The 2017 Toyota RAV4 vs. the Competition
There are good reasons why the Toyota RAV4 has proven to be so wildly popular with Albertans - its 2.5L four-cylinder engine and 6-speed transmission helps deliver excellent economy, while its standard front-wheel drive or available all-wheel drive means you can handle mountainous terrain and winter weather alike. This family vehicle is also adorned with a long list of standard features such as Bluetooth connectivity, a 6.1-inch touchscreen, heated front seats, a rear-view camera, privacy glass, and even a roof rack for making those long trips as comfortable as possible. But how does all this compare to what competitors like the Ford Escape are offering?
Let's break it down:
|Toyota RAV4||Ford Escape||Honda CR-V||Hyundai Santa Fe|
|Fuel Economy||10.0 City, 7.8 Hwy L/100km||10.6 City, 8.0 Hwy L/100km||9.5 City, 7.5 Hwy L/100km||11.1 City, 8.6 Hwy L/100km|
|Navigation||Optional||On higher trims||On higher trims||Optional|
|Cargo Space||Up to 73.4 cubic feet||Up to 68.0 cubic feet||Up to 70.9 cubic feet||Up to 71.5 cubic feet|
|IIHS Top Safety Pick||Yes - Superior front crash
prevention thanks to standard
TSS (Toyota Safety Sense)
|No||Yes (with optional equipment)||Yes (with optional equipment)|
The Toyota RAV4
Every RAV4 is paired with Toyota’s superior 2.5L four-cylinder engine that produces a solid 176 horsepower--perfect for city life in Edmonton.
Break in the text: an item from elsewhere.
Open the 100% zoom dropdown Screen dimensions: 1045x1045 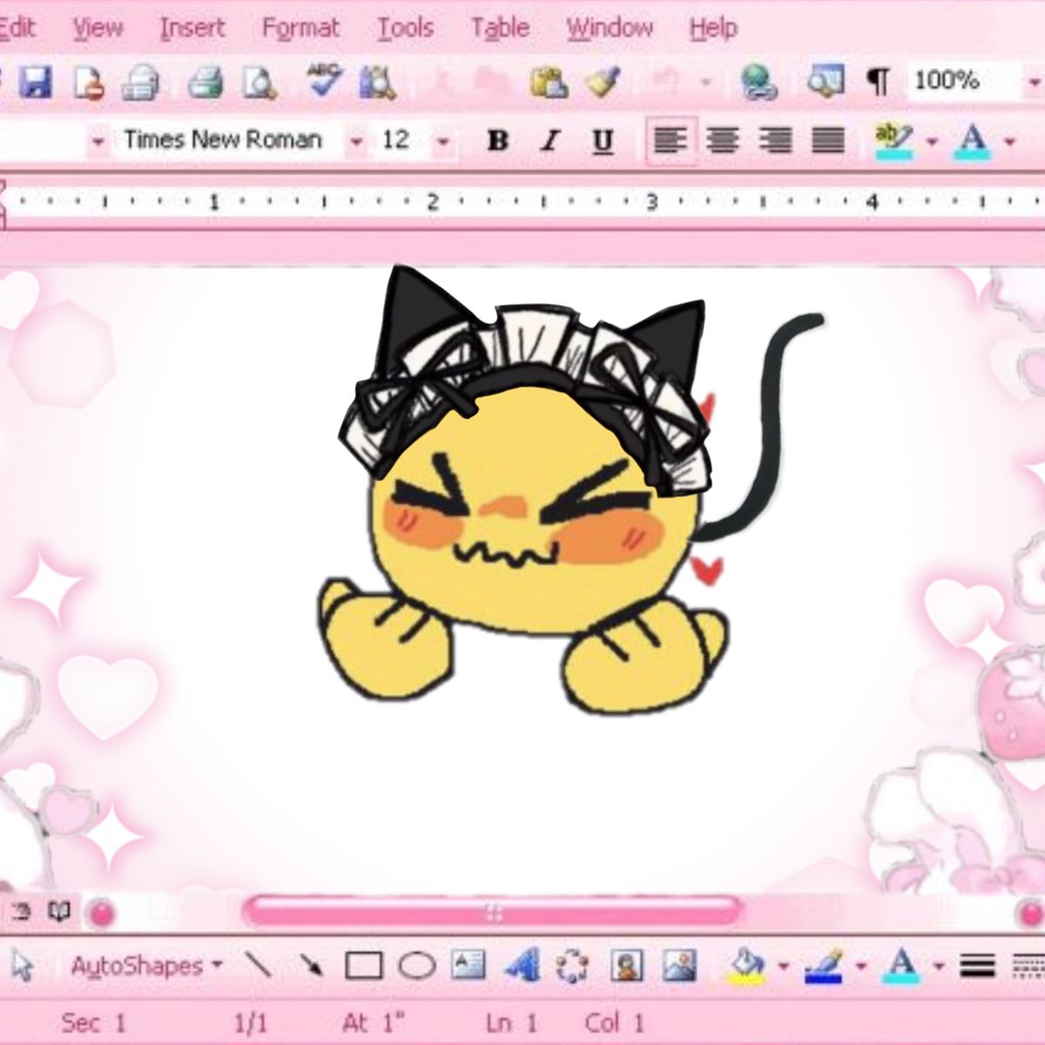[1034, 83]
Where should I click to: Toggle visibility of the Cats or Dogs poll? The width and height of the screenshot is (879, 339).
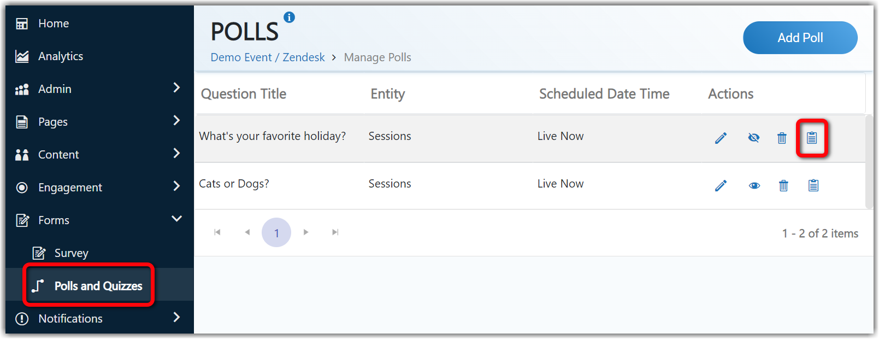pyautogui.click(x=754, y=185)
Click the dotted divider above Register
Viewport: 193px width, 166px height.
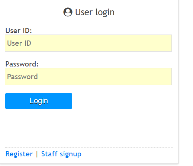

The new RAV4 is especially fuel-efficient, beaten only by the Honda CR-V--just barely. The RAV4's interior shares its overall design with the beloved Camry and the prestigious Avalon, but gets a cavernous 73.4 cubic feet of storage space (when the rear seats are folded flat). There’s also a ton of standard equipment, such as rear privacy glass, dual-zone climate control, Bluetooth connectivity, and a 6.1-inch display audio touchscreen to keep you and your passengers entertained. Navigation is an option, and it can be controlled with full voice recognition. At a sensible MSRP and with good bang for your buck, the RAV4 is your best bet!
The Ford Escape
As Ford's most affordable Crossover, you're getting a lower MSRP, but you're getting less too. The fuel economy is inferior to competitors, and nav and voice controls are available only on higher, more expensive trims. The cargo space is inferior too, but the real issue is the lack of IIHS top approval.
The Honda CR-V
Definitely the RAV4's biggest competitor, at a slightly lower MSRP and competitive fuel economy--but you get fewer standard features, and the CRV is not necessarily the best choice for life beyond the city. Navigation is available only if you trim-up, which adds additional costs. And as for storage: it just can't compete. The RAV4 beats it in interior space too. And speaking of the interior, it's just tgenerally much higher quality with the RAV4, with quality materials adorning it - not to mention items like a power liftgate are only available on the top-spec Touring mode. It's things like this that add to the value of the RAV4 when compared to the CRV.
The Hyundai Santa Fe
The price is a bit on the higher end, but the fuel economy is what really hurts the Santa Fe, both in and out of the city. Again, storage space is on the lower end, making the Santa Fe not as good for vacationing or even just everyday life like with grocery shopping.